Postura abertamente assumida por políticos de expressão nacional. O caso mais significativo sendo o de Jair Bolsonaro. Candidato líder nas pesquisas de intenção de voto, ele defende o fim do Ministério da Cultura (como bem tentou Michel Temer ao assumir a Presidência). Exemplo de atitude que, uma vez chancelada pelo líder, passa a ser amplificada por seus seguidores, muitos dos quais recentemente não conseguiram esconder nas redes sociais a satisfação diante do iminente colapso das bolsas Capes para mestrado e doutorado.

São as mesmas pessoas que atacam a liberdade de expressão, atacam as manifestações artísticas e, no limite, conseguem constranger e mesmo interditar iniciativas como a exposição Queermuseu (setembro de 2017) simplesmente por não serem de seu agrado.

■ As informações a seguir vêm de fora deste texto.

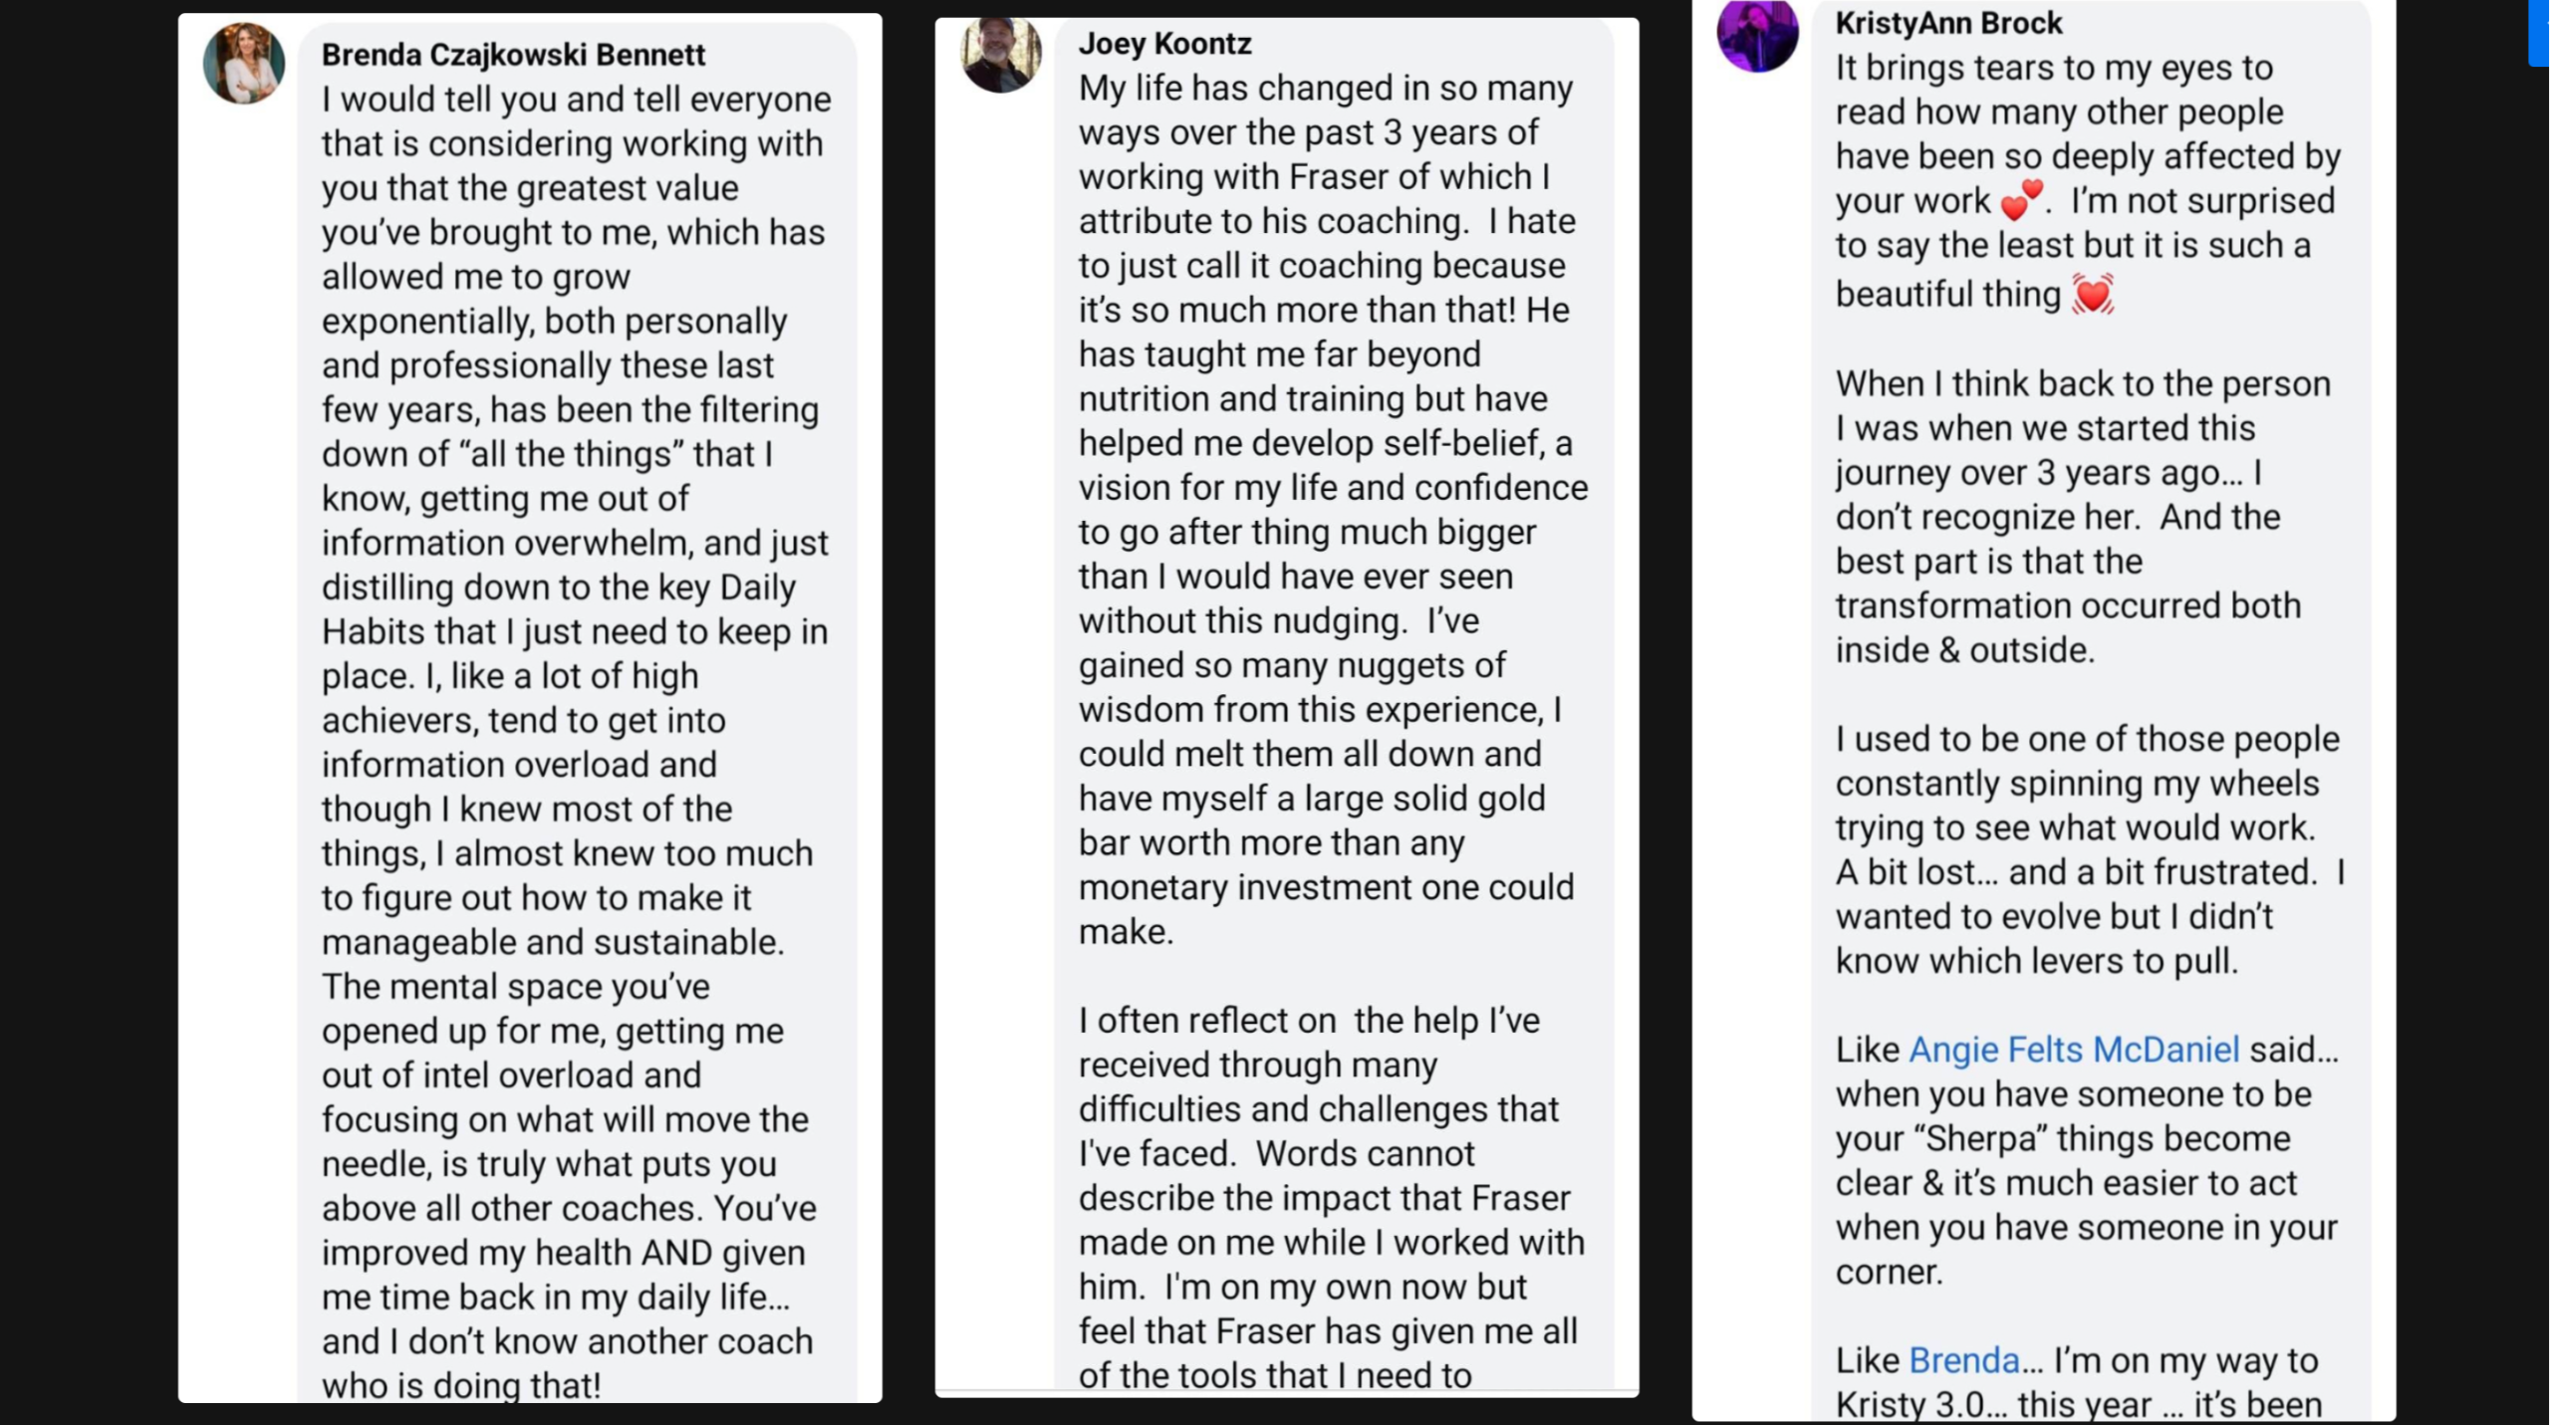This screenshot has width=2550, height=1425.
Task: Click the two red hearts emoji
Action: pyautogui.click(x=2022, y=200)
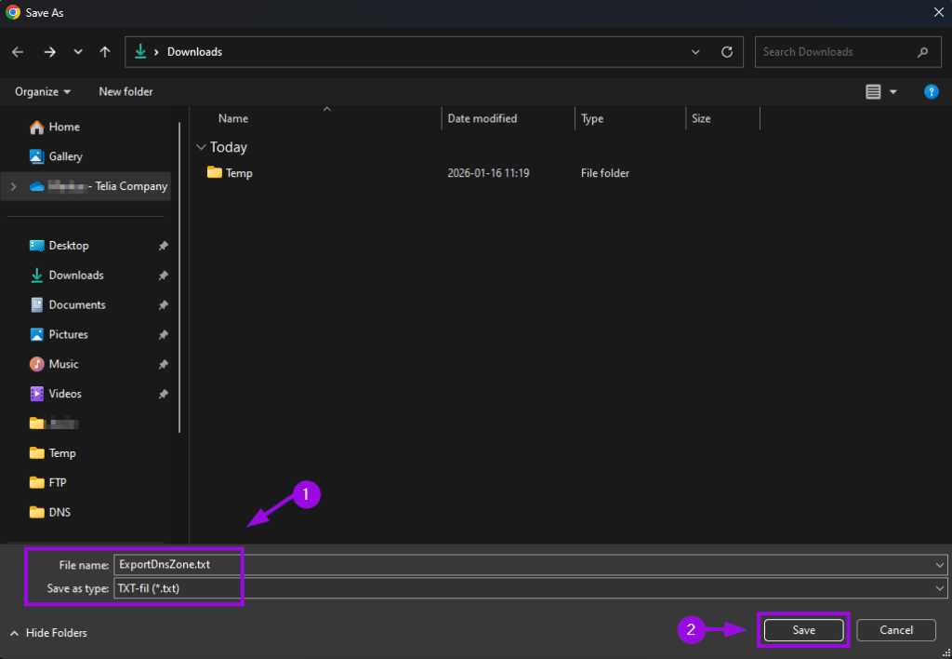The height and width of the screenshot is (659, 952).
Task: Click the File name text field
Action: pyautogui.click(x=521, y=564)
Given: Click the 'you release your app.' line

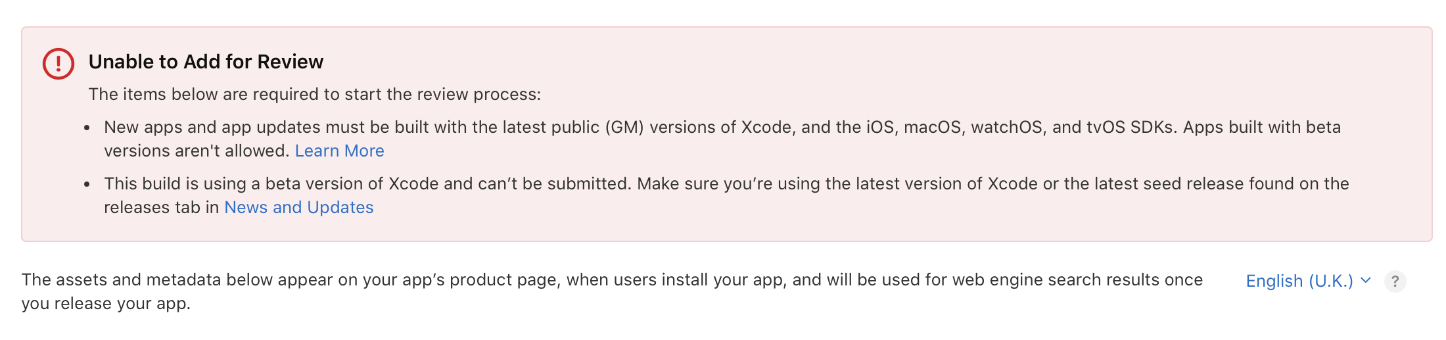Looking at the screenshot, I should coord(106,304).
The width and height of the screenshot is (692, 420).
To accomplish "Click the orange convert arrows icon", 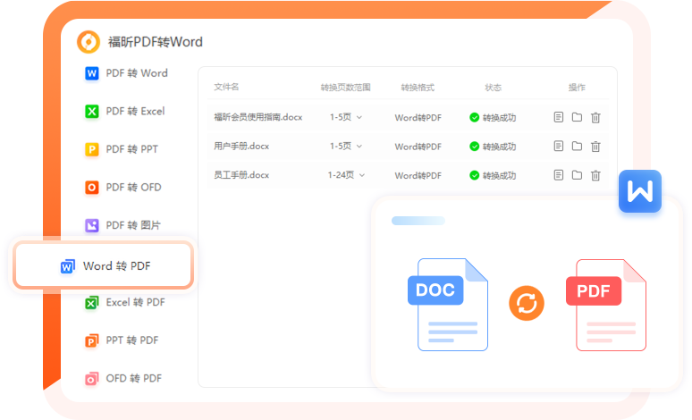I will pos(527,303).
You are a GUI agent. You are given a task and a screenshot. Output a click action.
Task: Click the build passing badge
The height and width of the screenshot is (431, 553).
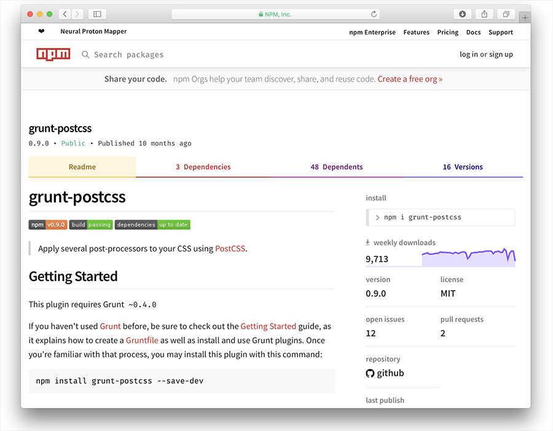91,225
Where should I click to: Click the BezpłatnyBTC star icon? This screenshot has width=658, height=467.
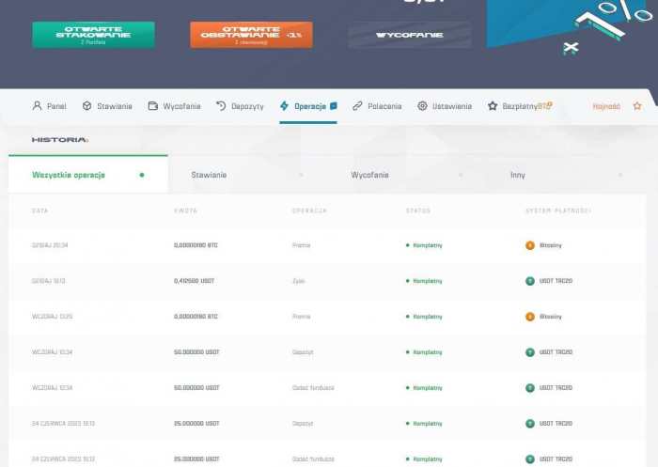pos(493,106)
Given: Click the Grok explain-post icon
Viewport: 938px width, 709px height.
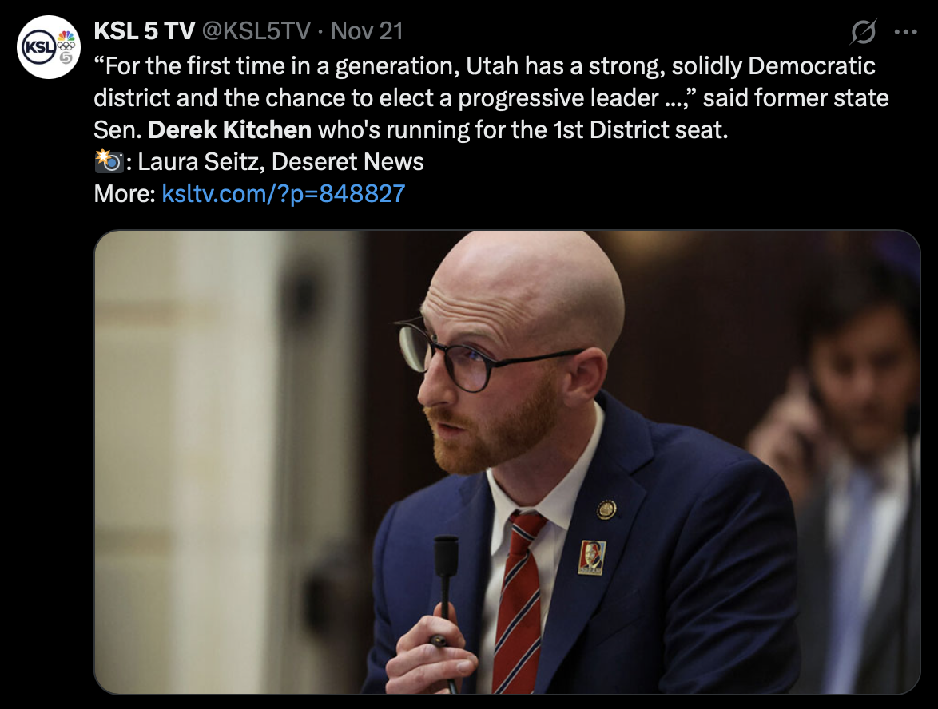Looking at the screenshot, I should pyautogui.click(x=863, y=32).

Num crescendo de intolerância que já se tornou paranoia política, quem pensa diferente logo passa a ser visto como inimigo. Numa espécie de macarthismo online, tão apropriado à Era Trump, revelou-se ligeiro que Roberto Leher, reitor da Universidade Federal do Rio de Janeiro, instituição responsável pela gestão do Museu Nacional, seria membro do PSOL – e daí todo o sinistro ocorrido logo se explicaria.

Antropólogo e professor da UFRJ, Eduardo Viveiros de Castro concedeu entrevista ao jornal português Público sobre o Museu Nacional, lugar onde passava boa parte de seus dias. Ainda sob o impacto do episódio, comentou sobre a possibilidade de reforma – porque logo se deram mil planos de retomar casa, reconstrui-la de diversas formas, tentativas de se reparar o irreparável.

“A minha vontade, com a raiva que todos estamos sentindo, é deixar aquela ruína como memento mori, como memória dos mortos, das coisas mortas, dos povos mortos, dos arquivos mortos, destruídos nesse incêndio”, sugeriu Viveiros de Castro. “Eu não construiria nada naquele lugar. E, sobretudo, não tentaria esconder, apagar esse evento, fingindo que nada aconteceu, e tentando colocar ali um prédio moderno, um museu digital, um museu da internet – não duvido nada que surjam com essa ideia. Gostaria que aquilo permanecesse em cinzas, em ruínas, apenas com a fachada de pé, para que todos vissem e se lembrassem. Um memorial.”

O Museu Nacional reduzido a uma fornalha serve como perfeita metáfora para as trevas que descem sobre este triste país. Se nada aprendemos com a arte e a história, talvez a fumaça e o fogo nos ensinem. Talvez as ruínas nos ensinem.